Del cine al teatro. El tiempo se echa encima. Atravesamos la manifestación, pacífica y multitudinaria, por la legalización de Sortu y llegamos a la sala bbk. La programación para los próximos tres meses no tiene desperdicio, qué maravilla y qué asco de dinero, ay. La actuación de Núria Espert en "La violación de Lucrecia", dando vida ella misma a todos los personajes creados por Shakespeare, merece capítulo aparte, así que ya aparecerá la crónica de su interpretación por aquí cualquier día de estos.
Ya es de noche cuando salimos, conmovidos, de ver a la actriz catalana.
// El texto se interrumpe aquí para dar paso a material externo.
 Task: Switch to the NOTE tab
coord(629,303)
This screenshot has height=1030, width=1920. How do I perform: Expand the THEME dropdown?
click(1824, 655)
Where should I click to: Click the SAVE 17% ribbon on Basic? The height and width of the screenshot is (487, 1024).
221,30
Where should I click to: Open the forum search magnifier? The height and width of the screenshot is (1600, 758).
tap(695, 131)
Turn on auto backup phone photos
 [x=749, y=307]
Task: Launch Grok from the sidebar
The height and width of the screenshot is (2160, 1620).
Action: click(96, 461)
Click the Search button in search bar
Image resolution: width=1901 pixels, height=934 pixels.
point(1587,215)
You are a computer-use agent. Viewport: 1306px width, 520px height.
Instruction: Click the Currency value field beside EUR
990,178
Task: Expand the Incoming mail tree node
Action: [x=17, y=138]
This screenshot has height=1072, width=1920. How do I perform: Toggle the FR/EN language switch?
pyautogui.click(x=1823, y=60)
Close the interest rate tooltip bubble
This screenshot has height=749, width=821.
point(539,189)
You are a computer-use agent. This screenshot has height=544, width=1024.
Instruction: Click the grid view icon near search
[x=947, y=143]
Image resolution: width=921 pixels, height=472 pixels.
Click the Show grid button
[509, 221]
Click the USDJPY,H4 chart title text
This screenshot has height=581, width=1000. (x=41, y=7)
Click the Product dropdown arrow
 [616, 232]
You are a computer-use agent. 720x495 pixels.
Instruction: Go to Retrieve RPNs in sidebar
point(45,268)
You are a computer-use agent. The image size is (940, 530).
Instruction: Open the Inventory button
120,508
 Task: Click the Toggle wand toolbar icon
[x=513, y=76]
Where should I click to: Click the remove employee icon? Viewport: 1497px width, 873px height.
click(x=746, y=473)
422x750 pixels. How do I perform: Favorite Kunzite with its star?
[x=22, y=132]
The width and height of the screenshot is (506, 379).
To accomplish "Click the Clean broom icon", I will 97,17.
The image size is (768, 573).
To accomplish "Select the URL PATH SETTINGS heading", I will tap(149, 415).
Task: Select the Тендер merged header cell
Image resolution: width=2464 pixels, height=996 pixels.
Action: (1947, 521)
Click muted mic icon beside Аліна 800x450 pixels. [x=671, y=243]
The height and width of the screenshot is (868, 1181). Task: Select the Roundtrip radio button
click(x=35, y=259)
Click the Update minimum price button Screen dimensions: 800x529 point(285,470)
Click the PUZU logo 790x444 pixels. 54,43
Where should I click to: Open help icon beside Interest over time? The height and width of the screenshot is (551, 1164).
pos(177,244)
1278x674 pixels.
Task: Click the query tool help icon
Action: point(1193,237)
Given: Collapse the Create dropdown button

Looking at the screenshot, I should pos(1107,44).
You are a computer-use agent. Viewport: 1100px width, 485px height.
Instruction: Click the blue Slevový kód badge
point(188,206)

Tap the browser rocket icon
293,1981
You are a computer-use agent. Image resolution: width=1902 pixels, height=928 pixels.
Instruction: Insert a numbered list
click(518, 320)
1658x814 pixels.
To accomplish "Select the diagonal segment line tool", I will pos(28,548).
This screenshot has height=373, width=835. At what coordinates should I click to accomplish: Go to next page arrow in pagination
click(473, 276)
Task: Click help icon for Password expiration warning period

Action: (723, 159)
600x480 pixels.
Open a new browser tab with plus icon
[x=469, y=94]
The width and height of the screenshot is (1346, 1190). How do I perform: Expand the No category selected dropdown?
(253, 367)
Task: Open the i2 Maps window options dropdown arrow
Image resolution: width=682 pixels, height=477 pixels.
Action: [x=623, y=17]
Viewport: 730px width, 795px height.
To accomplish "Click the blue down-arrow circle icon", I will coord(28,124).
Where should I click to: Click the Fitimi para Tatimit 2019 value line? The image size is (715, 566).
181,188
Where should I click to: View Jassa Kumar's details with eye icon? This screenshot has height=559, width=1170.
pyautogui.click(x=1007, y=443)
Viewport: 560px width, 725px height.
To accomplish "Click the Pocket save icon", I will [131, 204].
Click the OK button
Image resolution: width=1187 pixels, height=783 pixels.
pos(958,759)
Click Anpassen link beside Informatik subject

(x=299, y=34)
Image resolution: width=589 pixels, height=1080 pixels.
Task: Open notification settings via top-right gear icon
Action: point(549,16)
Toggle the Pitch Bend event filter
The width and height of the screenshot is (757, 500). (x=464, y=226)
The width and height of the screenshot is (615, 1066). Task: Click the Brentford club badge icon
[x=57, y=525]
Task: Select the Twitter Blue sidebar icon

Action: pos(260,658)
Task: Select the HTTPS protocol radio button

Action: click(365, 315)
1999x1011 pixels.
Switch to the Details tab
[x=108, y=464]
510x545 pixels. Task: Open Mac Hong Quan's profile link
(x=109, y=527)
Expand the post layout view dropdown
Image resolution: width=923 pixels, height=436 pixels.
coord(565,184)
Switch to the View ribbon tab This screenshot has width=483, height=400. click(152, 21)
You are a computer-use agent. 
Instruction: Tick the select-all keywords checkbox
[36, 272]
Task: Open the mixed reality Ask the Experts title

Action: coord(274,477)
La manifestación ya se ha disuelto. Sin embargo, ahora, las calles continúan llenas de gentes. Gentes de todo tipo y edad. Pensamos en lo diferente que es el tema político vasco visto desde fuera que desde aquí mismo. La manifestación, como toda manifestación respetuosa, cívica y multitudinaria, imponía respeto, como lo hace siempre la opinión de un gran grupo de gente que quiere ser escuchada. Las calles están muy iluminadas. Las luces consiguen otorgarle una extraña belleza al Guggenheim, a lo lejos. Seguimos hablando de esto y de lo otro, rodeados de mucha gente, tomando unos vinos, mientras, en el cielo, una luna completamente redonda vigila. No hay niebla que pueda con ella. La vida palpita en estas calles, sí. Y nosotros, esta noche de febrero, nos sentimos parte de ese latido.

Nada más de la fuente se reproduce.